** THE RECORDS follows **
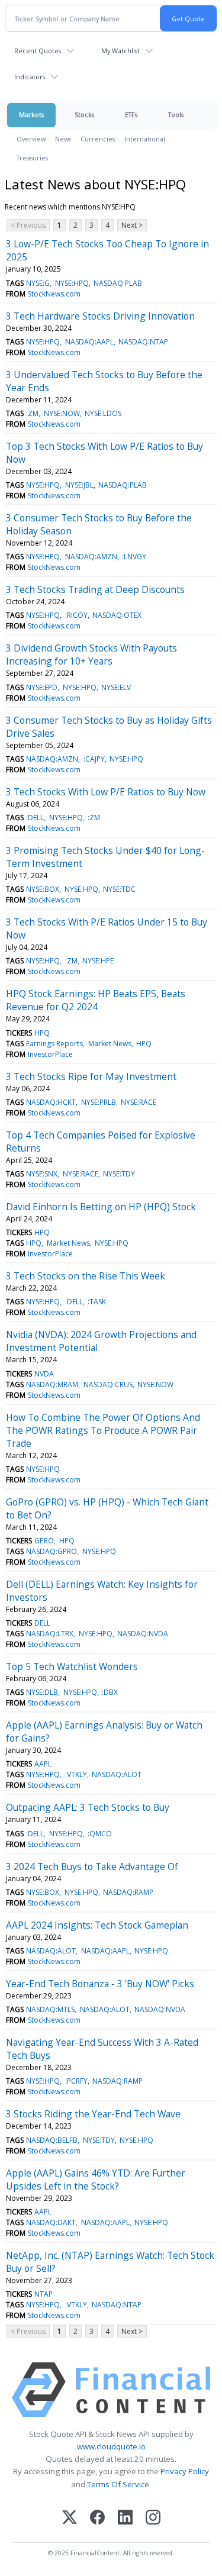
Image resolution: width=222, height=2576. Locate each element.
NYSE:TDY (119, 1174)
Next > (132, 225)
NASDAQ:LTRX (49, 1634)
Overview (31, 138)
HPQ (42, 1033)
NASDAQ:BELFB (52, 2140)
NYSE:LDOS (103, 413)
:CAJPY (94, 759)
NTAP (43, 2294)
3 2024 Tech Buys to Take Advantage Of (92, 1866)
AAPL (43, 1764)
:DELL (35, 818)
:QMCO (100, 1834)
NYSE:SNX (41, 1174)
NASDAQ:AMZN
** End of THE RECORDS **
* [TASK]
From the first line to the last, repeat the records exactly, leaving out the pictures.

* [COMPLETED TASK]
Image resolution: width=222, height=2576. Locate each element.
NYSE:TDY (119, 1174)
Next > (132, 225)
NASDAQ:LTRX (49, 1634)
Overview (31, 138)
HPQ (42, 1033)
NASDAQ:BELFB (52, 2140)
NYSE:LDOS (103, 413)
:CAJPY (94, 759)
NTAP (43, 2294)
3 2024 Tech Buys to Take Advantage Of (92, 1866)
AAPL (43, 1764)
:DELL (35, 818)
:QMCO (100, 1834)
NYSE:SNX (41, 1174)
NASDAQ:AMZN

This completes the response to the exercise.